== TASK TO COMPLETE ==
Within the records below, how many lines hold the string "Dạng"? State that number and nothing else.

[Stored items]
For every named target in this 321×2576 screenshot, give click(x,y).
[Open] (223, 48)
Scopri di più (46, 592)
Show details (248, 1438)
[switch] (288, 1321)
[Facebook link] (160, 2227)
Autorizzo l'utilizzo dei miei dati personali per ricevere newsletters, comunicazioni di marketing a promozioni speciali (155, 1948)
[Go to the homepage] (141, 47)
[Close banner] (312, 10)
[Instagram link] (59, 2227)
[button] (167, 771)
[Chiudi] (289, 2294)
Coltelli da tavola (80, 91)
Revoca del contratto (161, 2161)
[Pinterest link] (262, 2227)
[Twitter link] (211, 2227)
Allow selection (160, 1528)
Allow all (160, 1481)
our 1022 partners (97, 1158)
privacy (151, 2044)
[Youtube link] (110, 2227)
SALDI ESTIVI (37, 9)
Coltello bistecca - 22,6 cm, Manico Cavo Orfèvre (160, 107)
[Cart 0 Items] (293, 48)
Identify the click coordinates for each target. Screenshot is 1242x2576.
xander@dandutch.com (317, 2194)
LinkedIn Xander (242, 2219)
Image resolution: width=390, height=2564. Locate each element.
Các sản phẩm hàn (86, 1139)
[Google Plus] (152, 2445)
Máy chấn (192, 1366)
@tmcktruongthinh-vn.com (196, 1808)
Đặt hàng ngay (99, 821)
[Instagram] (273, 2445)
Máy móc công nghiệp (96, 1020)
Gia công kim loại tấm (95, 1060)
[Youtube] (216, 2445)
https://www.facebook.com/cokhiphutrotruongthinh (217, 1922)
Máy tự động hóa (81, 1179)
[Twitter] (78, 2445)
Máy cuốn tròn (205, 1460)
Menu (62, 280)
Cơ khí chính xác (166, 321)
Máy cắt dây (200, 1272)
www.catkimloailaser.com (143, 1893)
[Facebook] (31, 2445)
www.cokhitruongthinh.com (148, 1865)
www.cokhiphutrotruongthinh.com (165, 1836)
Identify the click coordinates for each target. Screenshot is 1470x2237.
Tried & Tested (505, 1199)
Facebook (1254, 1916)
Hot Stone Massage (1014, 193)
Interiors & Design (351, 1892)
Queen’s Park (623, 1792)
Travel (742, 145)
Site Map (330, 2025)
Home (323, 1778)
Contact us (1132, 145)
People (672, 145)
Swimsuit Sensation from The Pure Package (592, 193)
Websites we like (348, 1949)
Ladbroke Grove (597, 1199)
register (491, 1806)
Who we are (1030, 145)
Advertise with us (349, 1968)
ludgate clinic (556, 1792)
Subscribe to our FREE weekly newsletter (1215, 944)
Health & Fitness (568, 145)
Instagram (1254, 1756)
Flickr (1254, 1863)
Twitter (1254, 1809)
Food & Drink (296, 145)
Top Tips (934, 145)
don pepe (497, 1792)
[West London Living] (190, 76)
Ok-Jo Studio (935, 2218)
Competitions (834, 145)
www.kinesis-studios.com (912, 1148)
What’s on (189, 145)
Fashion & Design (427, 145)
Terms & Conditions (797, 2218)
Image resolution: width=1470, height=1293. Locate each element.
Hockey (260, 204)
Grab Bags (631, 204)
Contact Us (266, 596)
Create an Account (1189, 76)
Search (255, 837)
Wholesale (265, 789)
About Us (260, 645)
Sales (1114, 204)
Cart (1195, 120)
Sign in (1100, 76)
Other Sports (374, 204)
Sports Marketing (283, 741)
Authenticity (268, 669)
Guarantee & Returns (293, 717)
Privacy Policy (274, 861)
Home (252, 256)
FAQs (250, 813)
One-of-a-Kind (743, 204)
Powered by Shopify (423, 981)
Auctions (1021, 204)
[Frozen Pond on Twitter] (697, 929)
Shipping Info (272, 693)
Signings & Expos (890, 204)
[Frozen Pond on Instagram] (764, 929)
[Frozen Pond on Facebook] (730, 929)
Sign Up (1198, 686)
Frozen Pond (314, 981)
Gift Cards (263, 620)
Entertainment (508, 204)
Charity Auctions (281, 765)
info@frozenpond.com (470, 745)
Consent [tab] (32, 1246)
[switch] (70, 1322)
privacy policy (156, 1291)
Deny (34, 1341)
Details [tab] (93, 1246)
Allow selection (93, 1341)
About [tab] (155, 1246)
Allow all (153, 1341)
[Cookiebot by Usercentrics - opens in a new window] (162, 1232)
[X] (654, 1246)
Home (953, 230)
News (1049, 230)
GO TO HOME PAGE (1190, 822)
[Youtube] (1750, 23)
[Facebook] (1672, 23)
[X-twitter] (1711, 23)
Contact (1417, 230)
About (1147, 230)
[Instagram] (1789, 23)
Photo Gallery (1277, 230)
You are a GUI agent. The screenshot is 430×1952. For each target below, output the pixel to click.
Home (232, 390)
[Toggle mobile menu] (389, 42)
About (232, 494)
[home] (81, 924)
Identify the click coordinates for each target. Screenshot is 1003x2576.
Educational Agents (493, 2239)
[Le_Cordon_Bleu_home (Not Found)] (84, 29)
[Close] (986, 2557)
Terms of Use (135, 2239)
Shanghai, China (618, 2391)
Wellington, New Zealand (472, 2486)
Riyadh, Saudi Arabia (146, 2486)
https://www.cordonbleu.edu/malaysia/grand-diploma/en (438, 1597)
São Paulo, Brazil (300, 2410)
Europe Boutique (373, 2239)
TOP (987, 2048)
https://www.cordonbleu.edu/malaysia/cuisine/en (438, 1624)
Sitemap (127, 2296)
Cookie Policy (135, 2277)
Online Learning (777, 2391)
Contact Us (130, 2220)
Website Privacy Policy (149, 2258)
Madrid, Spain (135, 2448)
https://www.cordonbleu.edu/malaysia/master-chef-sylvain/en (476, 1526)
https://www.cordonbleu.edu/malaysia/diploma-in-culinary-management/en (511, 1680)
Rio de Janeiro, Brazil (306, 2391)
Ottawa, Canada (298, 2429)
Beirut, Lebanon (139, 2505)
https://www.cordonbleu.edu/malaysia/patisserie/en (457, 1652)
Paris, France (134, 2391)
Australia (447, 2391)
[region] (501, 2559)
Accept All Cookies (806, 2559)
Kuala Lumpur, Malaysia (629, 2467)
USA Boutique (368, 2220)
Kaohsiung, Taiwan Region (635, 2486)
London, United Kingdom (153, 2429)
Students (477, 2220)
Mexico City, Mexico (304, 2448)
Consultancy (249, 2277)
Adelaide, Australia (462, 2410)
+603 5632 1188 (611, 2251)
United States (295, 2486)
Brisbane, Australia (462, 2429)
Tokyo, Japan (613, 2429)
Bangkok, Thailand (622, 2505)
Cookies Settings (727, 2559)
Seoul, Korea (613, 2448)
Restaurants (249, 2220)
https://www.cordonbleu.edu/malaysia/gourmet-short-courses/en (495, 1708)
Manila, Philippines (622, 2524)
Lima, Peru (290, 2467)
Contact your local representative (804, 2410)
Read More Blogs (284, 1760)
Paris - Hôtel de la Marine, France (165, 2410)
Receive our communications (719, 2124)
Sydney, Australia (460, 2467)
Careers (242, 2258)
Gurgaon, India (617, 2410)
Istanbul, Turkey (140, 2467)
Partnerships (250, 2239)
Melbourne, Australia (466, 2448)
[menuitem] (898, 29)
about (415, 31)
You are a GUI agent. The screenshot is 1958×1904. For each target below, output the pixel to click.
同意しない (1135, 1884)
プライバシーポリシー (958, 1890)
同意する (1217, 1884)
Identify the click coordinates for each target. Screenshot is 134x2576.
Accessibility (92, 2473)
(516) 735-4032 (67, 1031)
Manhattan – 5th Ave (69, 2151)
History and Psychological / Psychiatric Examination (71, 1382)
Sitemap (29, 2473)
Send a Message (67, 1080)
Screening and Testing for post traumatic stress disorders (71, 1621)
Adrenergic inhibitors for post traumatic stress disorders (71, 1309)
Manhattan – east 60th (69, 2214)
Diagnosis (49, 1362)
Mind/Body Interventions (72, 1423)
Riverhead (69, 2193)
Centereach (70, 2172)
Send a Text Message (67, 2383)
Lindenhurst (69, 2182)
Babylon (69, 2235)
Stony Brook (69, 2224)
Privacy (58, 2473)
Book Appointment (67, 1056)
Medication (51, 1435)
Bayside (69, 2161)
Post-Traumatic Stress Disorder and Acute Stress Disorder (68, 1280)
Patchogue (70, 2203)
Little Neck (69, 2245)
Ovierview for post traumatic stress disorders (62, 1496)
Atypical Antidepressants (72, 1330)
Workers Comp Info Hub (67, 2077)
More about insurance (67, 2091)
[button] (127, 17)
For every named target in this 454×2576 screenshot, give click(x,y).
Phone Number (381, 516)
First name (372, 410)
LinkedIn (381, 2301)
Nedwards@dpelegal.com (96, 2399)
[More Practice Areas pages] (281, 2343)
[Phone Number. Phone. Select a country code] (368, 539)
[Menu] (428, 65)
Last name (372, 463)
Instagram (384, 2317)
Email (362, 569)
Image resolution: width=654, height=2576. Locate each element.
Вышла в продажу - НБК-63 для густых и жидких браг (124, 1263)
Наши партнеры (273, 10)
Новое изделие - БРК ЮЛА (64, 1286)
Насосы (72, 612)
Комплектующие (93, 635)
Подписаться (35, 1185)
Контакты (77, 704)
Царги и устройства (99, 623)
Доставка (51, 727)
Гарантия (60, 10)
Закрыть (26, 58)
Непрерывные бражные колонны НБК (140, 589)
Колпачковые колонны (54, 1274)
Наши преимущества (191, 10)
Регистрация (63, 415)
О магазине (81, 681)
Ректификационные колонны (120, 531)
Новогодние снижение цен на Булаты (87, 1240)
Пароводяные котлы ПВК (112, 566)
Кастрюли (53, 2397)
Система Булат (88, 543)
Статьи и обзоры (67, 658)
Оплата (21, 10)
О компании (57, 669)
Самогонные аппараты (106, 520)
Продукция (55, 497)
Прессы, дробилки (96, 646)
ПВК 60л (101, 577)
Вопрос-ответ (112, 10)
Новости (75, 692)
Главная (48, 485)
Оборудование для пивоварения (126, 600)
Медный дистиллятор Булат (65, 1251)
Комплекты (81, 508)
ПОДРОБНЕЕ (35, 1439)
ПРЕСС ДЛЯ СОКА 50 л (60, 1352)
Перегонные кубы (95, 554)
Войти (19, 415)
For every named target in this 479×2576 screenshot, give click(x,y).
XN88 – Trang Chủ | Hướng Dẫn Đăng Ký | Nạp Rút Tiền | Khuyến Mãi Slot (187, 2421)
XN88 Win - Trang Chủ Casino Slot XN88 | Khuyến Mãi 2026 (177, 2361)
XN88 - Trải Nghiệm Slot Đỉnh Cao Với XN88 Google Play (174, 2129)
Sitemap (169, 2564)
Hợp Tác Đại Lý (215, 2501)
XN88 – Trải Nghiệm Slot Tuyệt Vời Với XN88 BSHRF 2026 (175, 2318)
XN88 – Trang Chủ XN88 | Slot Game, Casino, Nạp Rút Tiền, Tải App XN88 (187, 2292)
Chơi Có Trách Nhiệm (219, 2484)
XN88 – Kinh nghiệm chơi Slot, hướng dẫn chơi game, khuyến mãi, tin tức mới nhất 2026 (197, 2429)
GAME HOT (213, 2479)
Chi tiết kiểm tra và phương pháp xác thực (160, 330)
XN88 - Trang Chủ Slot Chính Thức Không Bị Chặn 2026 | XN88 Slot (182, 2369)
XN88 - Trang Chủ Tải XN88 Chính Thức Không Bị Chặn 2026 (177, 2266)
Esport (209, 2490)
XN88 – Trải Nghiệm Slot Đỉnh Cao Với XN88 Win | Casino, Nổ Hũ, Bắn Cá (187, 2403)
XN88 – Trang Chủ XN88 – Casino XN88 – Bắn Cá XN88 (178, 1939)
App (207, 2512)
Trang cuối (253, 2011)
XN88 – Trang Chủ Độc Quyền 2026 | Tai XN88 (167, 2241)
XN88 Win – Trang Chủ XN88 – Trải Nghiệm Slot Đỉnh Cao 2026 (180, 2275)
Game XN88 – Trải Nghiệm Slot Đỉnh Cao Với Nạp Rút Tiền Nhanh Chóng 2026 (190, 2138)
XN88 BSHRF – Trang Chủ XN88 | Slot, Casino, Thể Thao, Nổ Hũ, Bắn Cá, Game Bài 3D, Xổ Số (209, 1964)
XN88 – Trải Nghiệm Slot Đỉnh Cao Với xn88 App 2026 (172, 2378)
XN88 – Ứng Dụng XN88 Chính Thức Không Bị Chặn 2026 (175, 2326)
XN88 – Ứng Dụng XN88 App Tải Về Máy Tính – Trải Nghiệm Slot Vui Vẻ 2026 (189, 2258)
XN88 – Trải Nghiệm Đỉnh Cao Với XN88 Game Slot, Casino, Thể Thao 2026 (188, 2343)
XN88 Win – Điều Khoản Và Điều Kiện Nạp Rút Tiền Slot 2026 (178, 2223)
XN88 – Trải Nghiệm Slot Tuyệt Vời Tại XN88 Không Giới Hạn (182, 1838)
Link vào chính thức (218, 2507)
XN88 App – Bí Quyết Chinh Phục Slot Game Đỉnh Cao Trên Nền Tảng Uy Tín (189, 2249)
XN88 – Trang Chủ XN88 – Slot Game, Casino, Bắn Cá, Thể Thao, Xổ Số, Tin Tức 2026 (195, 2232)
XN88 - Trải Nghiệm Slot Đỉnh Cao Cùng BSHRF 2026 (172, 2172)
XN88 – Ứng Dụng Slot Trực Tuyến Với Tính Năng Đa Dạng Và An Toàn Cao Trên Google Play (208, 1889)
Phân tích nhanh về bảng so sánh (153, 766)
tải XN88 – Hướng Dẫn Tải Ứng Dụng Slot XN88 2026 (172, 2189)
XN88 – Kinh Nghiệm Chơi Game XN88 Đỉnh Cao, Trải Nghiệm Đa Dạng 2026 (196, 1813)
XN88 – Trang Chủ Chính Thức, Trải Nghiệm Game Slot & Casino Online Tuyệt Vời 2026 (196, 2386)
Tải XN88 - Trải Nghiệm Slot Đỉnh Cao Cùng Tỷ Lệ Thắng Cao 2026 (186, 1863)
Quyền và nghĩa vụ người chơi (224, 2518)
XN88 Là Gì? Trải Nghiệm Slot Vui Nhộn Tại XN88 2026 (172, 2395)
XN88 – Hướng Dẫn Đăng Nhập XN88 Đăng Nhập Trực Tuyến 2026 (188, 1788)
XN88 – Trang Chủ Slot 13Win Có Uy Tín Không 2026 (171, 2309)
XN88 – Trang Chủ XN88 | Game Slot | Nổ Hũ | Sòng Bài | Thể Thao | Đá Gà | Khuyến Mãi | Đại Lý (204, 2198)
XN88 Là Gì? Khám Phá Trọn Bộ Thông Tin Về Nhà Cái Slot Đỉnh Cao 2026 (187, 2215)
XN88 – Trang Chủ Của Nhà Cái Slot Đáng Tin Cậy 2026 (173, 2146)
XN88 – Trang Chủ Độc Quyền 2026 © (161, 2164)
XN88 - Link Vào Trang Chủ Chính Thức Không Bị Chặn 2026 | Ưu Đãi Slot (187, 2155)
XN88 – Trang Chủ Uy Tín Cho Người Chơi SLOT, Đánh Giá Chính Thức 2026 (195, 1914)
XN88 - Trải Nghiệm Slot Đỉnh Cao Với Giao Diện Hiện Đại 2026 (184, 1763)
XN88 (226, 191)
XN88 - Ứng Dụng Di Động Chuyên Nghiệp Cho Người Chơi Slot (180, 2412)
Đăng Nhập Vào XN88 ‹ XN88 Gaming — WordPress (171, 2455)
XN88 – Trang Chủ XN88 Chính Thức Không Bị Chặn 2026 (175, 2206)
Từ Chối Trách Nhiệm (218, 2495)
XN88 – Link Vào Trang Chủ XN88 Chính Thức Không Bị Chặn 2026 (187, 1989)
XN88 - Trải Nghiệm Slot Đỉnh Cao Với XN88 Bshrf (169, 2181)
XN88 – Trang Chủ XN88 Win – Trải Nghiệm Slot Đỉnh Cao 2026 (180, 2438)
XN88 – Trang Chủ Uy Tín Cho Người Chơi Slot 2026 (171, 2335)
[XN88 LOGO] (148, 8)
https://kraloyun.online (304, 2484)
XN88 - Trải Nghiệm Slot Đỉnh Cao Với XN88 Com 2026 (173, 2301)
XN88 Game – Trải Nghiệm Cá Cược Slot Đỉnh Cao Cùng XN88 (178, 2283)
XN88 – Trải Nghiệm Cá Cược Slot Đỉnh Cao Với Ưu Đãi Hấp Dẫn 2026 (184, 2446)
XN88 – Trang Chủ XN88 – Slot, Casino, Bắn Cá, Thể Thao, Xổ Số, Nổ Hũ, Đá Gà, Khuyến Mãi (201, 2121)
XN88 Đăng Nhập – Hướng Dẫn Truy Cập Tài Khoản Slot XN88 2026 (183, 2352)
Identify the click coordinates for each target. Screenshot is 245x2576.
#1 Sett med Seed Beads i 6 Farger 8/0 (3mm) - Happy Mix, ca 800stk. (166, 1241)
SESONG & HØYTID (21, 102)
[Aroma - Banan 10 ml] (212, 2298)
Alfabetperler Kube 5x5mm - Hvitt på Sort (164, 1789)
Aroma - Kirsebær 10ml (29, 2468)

== WRITTEN RESPONSE ==
2